Two days ago I had the pleasure of talking to Joe Nick Patoski, famous author and former Texas Monthly writer, in town working on a book about the meaning of life (can't tell you more, spoiler alert, but, man, did I ever have it wrong), and we talked about South Congress.

South Congress is the oh-so-cool area of Austin across the river from downtown where seedy old motels have been repurposed into expensive hip redone seedy old motels. It's very cool. My wife makes us stay there. I always wish we could stay across the river in downtown, where the big tall fancy hotels cost half as much, but there you have it. Why let me decide?

Patoski, who has written about South Congress, told me something fascinating -- that the salvation and reclamation of South Congress began when small business owners banded together to defeat a light rail line. He said their reasoning was: The transit agency will come in here, tear up the street for two years so we can't do business, and then, if we do survive, the values and the taxes and the rents will go up so high we'll all get put out of business anyway.

Yeah. So what's good about that? They defeated rail and built a really cool organically developed neighborhood and community in exactly the kind of terrain where big public works projects typically destroy everything in their paths.

Isn't it more realistic to look at light rail and just see one more big public works boondoggle coming at your neighborhood like a herd of flying pigs to screw up your life, pick your pocket and then blow town with the boodle?

To which I would add: Then you'll have a huge fat transit regional agency, responsive to no one, run by a board of anonymous hacks, bandits and morons who are totally sold out to the construction lobby. By the time they're done spreading the money around, it'll cost the tax payers about 10 bucks every time a passenger steps on a train. And the train line alignments will be so screwed up and gerrymandered that light rail will accomplish nothing, nada, zip in terms of encouraging smarter development patterns.
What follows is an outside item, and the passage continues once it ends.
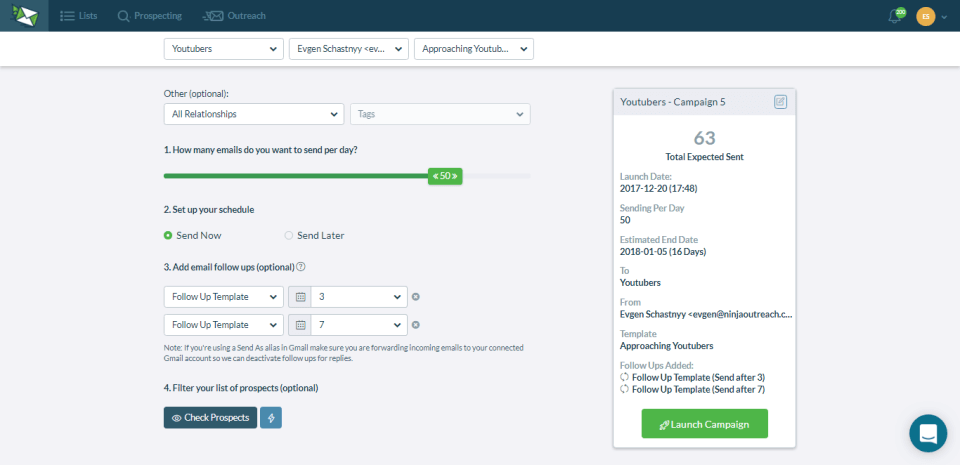The height and width of the screenshot is (465, 960).
Task: Click the follow ups help question icon
Action: pos(301,267)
And the payoff, again, is what?

There's a guy named Bill Ceverha around town, a former six-term legislator who was involved in an anti-DART group called SMART in the late '80s, about whom I have said a lot of unpleasant things over the years. But he had a critique of DART on The Dallas Morning News op-ed page not long ago that raised what now seem to me like some very salient and challenging questions -- among them, why has DART's budget and staffing increased hugely while ridership is stagnant?

Oh, no. Am I going to have to put Ceverha on my apology debt list too? I'm thinking I may have to do some kind of apology bankruptcy thing and renegotiate.